I would say the best way to approach is to truly own your own fears for yourself and your own need for this break. I would not argue the issue. I would simply explain that this is the way it must be.
Does family live near Mom? Is there a second for POA action if you are far away and there is a crisis. You know that at 97 virtually anything can happen and by that I mean whether Mom is in your own excellent care or in the care of someone else.
I would say that given your history you have not made this decision lightly or without due deliberation. Have you visited the facility where Mom will be in care?
You have stated well what you had to say when telling us your plans and why you have made them; I would not elaborate a lot nor leave things open to argument with your family. You have already in your head I will bet imagined all the threats and dreadful things they can say to you. And you still know that while a life "may" hang in the balance it is as likely to be your OWN as your Mom's.
I truly wish you the best. I have such a free and beautiful time when I visit my own daughter. There is such peace when I do. I wish the same to you.

funkygrandma59 Apr 2022
Oh my, at the age of 70 you're still afraid of causing any family conflict because you're needing a much needed and deserved break? Really???
You say that you "always try to please everyone." That's called a people pleaser. Well guess what? You will never be able to please everyone, so quit trying and just start pleasing yourself and your immediate family.
Again you deserve this precious time away with your daughter and grandchildren, so quit worrying what your siblings will say, and just go and enjoy yourself. They should just be grateful that you stepped up to care for mom when neither of them did.
Now go and have fun!

MarkMoore Apr 2022
Your siblings' lives aren't more important than yours. Lay out in a letter or email all that you've done to care for their mother, and then what you plan to now do for yourself. And if they react poorly after all that you've done has been explained to them then so what.

lealonnie1 Apr 2022
Inform your siblings of your intent to visit your daughter and grandchildren for 2 months, then put your heads together to come up with a plan to care for mom. Will they do it, or should mom go to respite care in an Assisted Living Facility for the duration? If it's AL you all choose, so be it. The important thing is you leave without guilt or worry and go live your own life!

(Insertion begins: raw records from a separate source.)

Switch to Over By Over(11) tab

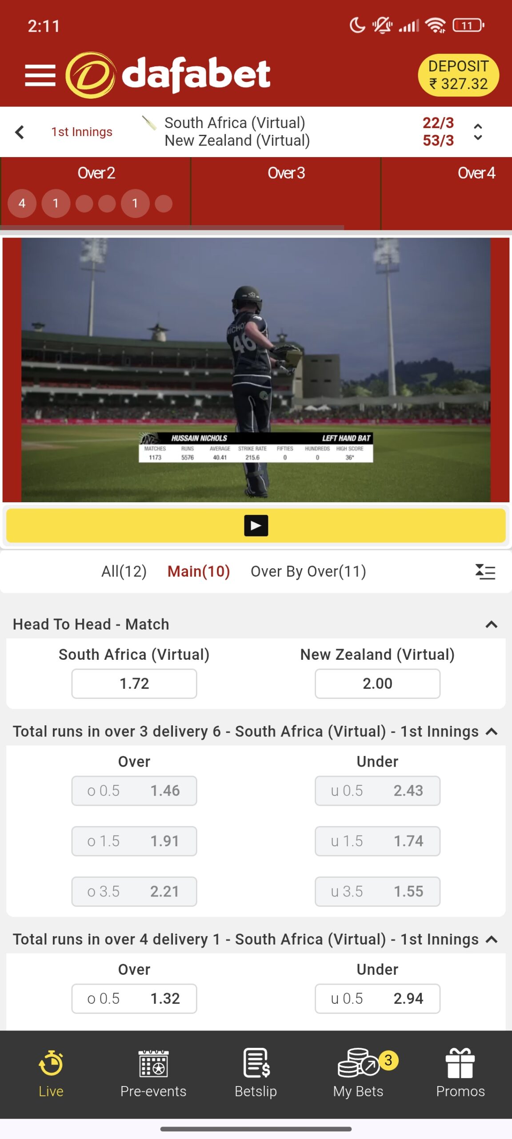tap(308, 571)
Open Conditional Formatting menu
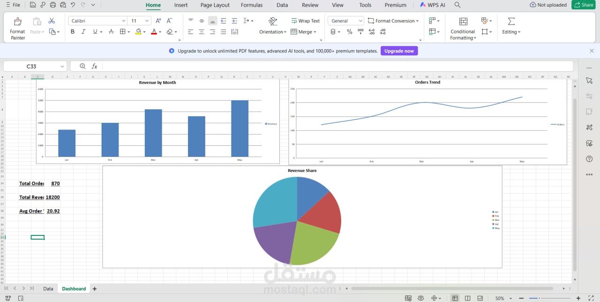Viewport: 600px width, 302px height. [463, 28]
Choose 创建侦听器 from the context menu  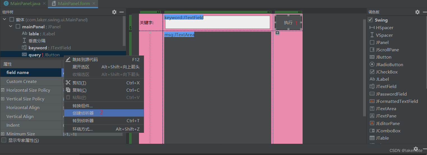tap(83, 113)
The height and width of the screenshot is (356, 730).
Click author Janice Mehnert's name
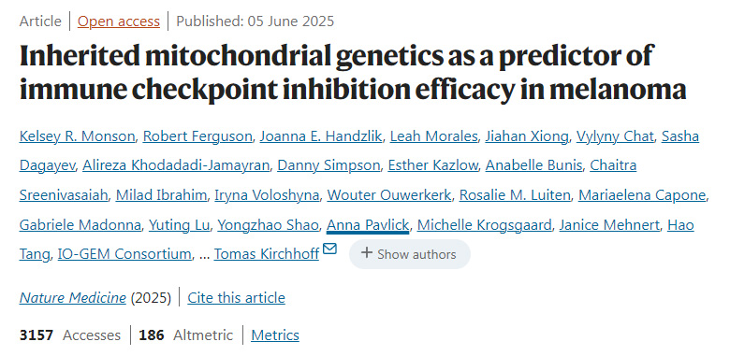coord(609,225)
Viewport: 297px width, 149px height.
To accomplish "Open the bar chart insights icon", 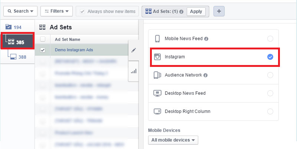I will (134, 71).
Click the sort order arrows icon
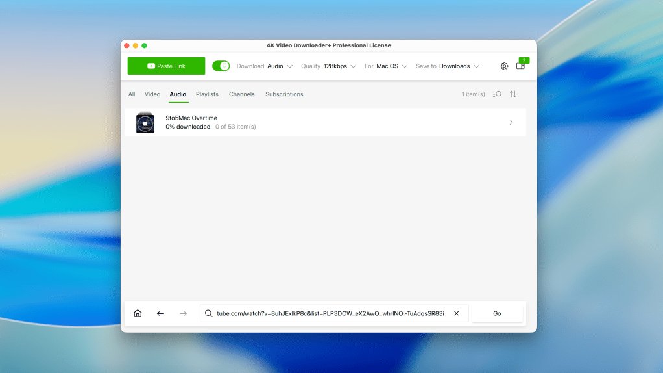 pyautogui.click(x=513, y=94)
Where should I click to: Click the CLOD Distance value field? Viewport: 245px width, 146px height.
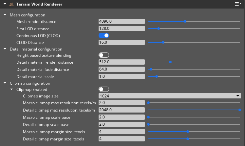pyautogui.click(x=122, y=42)
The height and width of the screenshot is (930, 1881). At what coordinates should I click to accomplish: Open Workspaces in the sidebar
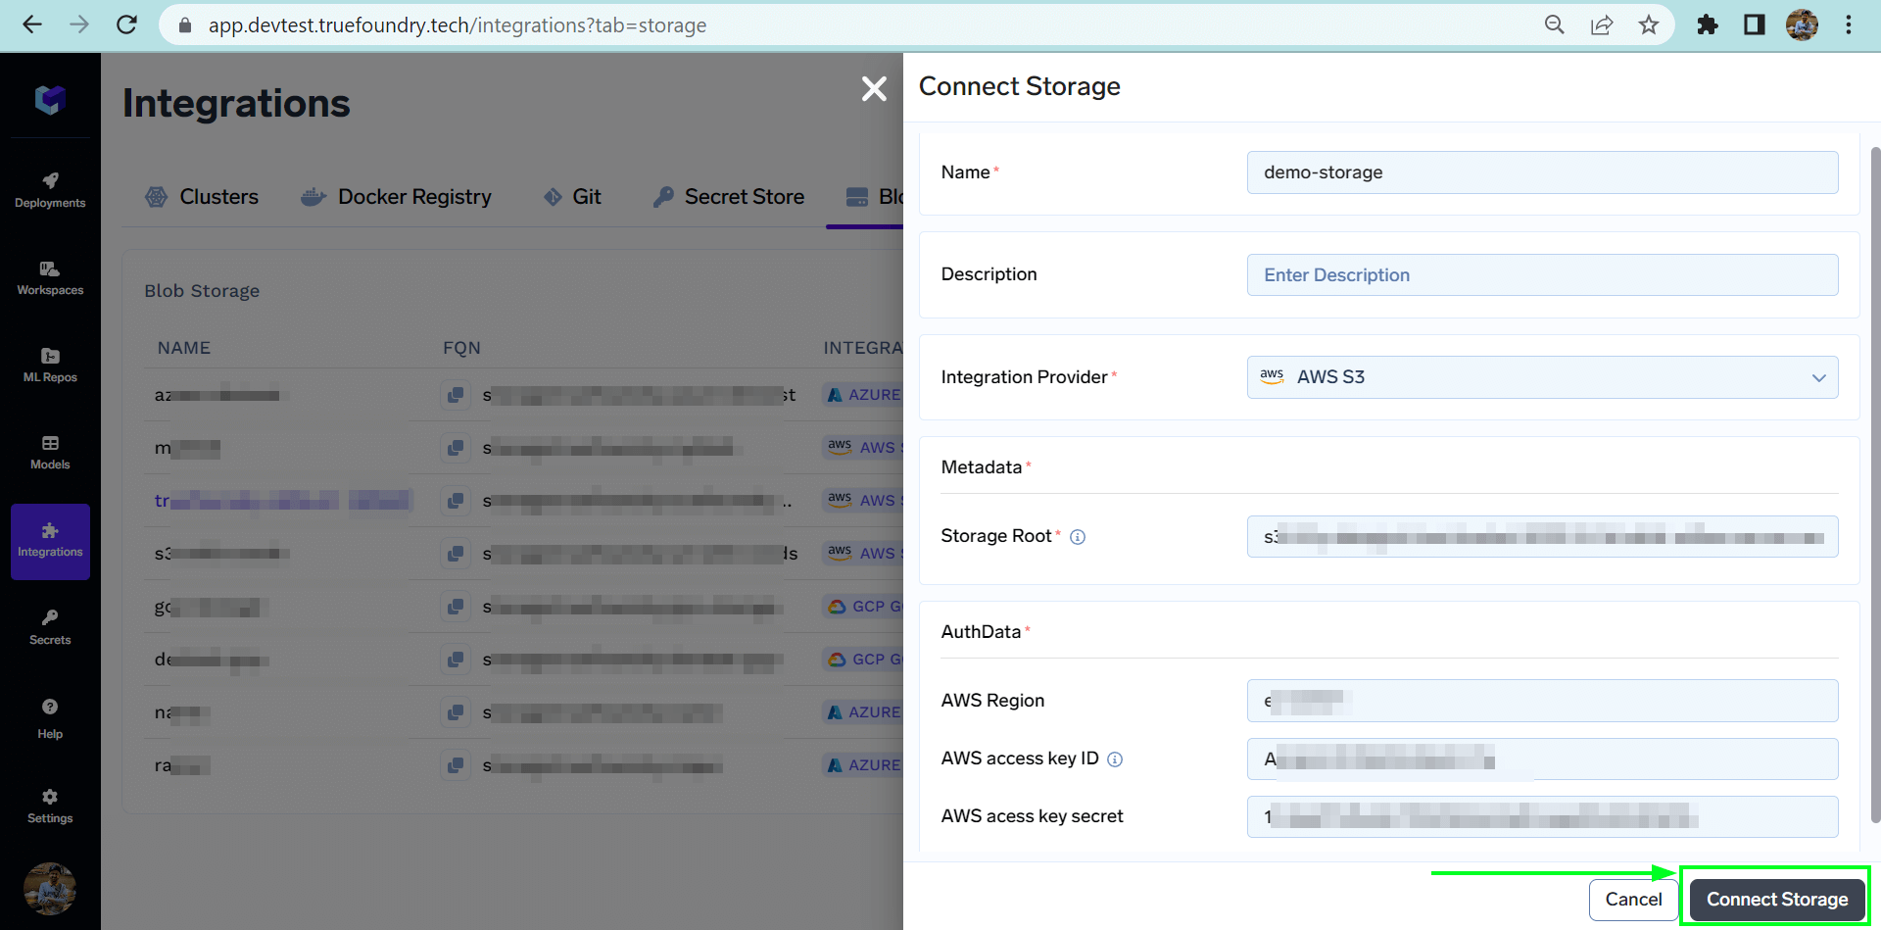point(50,277)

You made the choice to move away to care for mom, and now you're making another choice....to spend 2 months taking a well needed break from caregiving. You should let the siblings know you plan to take this same break every X amount of time so they can decide how to care for their mother while you're gone. If this causes conflict, too bad.

Have fun!

doncet72 Apr 2022
Penguin,

Don't worry about people 's reactions. As long as you are at peace with your decisions, that is all that matters.

Go and visit your daughter, if that will give you joy. Do the best you can to set up things for your mom to be taken care of. But go and visit your daughter.

I belong to this forum to help me deal with caregiving issues related to my in-laws. But my own mother (who passed away a decade ago) took loving, devoted care of my grandma for about 15 years. She would often refuse to visit me for fear her mother would die while she was out of town. She deprived herself of much because of her caregiving duties.

Six months after my grandma died--when my mom, free of all responsibility was finally going to live her life--she was diagnosed with terminal cancer that robbed her of her life in a year. I am not saying that this will happen to you; that is not the moral of my story. But I think a lot of people (my mother, my MIL) think that they will be able to live their lives after caregiving is done. But there are no guarantees. Don't let life sneak up on you like that. You have a right to enjoy it. Your daughter has a right to enjoy time with you.

If your siblings are going to get upset, let them. Do the best you can for your mother, yourself, your daughter, and your grandchildren. Good luck!